Several seconds of surprised silence followed these words.
“Six!” Renny’s big voice rumbled.
“Ham, Patricia, and the squaw—that’s only three!” muttered Johnny. He took off his glasses with the magnifying lens, fingered them thoughtfully.
“Did you say six?” Doc called to the boatman.
“Si, si,” the fellow shouted back.
“He can only mean one thing,” Long Tom said slowly. “I told you that the Ovejas and El Rabanos started shooting at me right after they escaped.”
“You were evidently mistaken,” Doc told him.
“Sure I was!” Long Tom agreed. “It was this other gang shooting at me. They must have grabbed Señor and Señorita Oveja and El Rabanos.”
Renny banged his big fists together. “It beats me!”
“Me, too,” Monk agreed. Bewilderment was on his homely face. “I figured Señor Oveja, his daughter, and El Rabanos were in with the other gang. The ambush they fixed for Doc made me think that.”
“I figured the same way,” said Johnny. “There must have been a contact between the two parties. Otherwise, how did they know of the meeting with Doc?”
“The girl and the two men might have set a snare to capture me,” Doc pointed out. “The other gang, hearing of it, could have tried to turn it into a death trap.”
“That might be, too,” Johnny admitted.
The man in the distant boat had been waiting. His boat had drifted near a large rock which thrust out of the bay; he had wedged the end of a boat hook into a crack in this rock, and was holding his little craft stationary. The rock was a bullet-proof shelter.
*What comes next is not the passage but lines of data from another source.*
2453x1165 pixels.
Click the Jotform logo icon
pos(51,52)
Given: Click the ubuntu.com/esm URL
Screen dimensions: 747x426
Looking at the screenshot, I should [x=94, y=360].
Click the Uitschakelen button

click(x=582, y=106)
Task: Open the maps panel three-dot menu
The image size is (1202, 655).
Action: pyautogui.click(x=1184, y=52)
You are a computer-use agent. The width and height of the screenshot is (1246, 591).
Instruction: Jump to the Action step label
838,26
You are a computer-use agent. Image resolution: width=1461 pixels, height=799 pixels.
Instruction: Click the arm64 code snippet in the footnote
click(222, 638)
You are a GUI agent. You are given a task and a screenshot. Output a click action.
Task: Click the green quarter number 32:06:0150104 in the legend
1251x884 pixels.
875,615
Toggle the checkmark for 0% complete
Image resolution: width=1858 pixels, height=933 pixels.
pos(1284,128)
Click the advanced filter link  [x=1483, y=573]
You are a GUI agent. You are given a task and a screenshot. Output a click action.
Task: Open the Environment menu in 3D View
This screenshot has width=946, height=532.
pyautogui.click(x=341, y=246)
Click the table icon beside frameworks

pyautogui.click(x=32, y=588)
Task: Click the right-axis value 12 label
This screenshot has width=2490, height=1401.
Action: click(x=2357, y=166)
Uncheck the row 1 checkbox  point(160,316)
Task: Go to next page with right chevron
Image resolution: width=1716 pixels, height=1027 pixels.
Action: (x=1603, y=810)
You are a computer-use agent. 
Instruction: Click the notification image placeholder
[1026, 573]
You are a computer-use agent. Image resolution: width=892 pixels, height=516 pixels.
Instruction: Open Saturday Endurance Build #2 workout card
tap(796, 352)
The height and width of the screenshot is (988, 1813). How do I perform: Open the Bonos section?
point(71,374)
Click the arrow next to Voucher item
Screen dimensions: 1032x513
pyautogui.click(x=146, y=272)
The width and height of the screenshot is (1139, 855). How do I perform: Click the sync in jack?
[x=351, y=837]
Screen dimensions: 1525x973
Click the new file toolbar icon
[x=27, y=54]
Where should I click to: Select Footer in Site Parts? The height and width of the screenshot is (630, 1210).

“Do you understand me, señor?” the man yelled. “I have your six friends! They are all safe—so far!”
“Ham, Patricia, and the squaw!” Doc called. “Who are the other three?”
“El Rabanos, Señor Oveja, and his daughter!” came the reply.
“I told you so!” said Long Tom. “When the three got away from me, they jumped from the fryin’ pan to the fire. That explains why the machine gunners weren’t at the cliff when you arrived. They were watching the Ovejas’ camp, and saw us show up there. Then they skipped.”
“This seems to indicate the señorita is straight, after all,” Monk grunted.
“When she said they were camped behind the cliff, she lied,” Johnny reminded him.
“You want to make a swap?” Doc shouted.
“Si, si, señor!” the man in the canoe called hastily. “We will trade our prisoners for the ivory cube.”
“I told you we haven’t got the ivory cube!” Doc called back.
“You are lying, señor,” called the canoeman. “I will return in two hours. If you do not give me the ivory cube, one of the prisoners will be shot, and the body tossed out where it will drift ashore!”
With that, he started the outboard motor, and the square-stern canoe skipped out to sea. Apparently, he had laid down an ultimatum about which there could be no argument.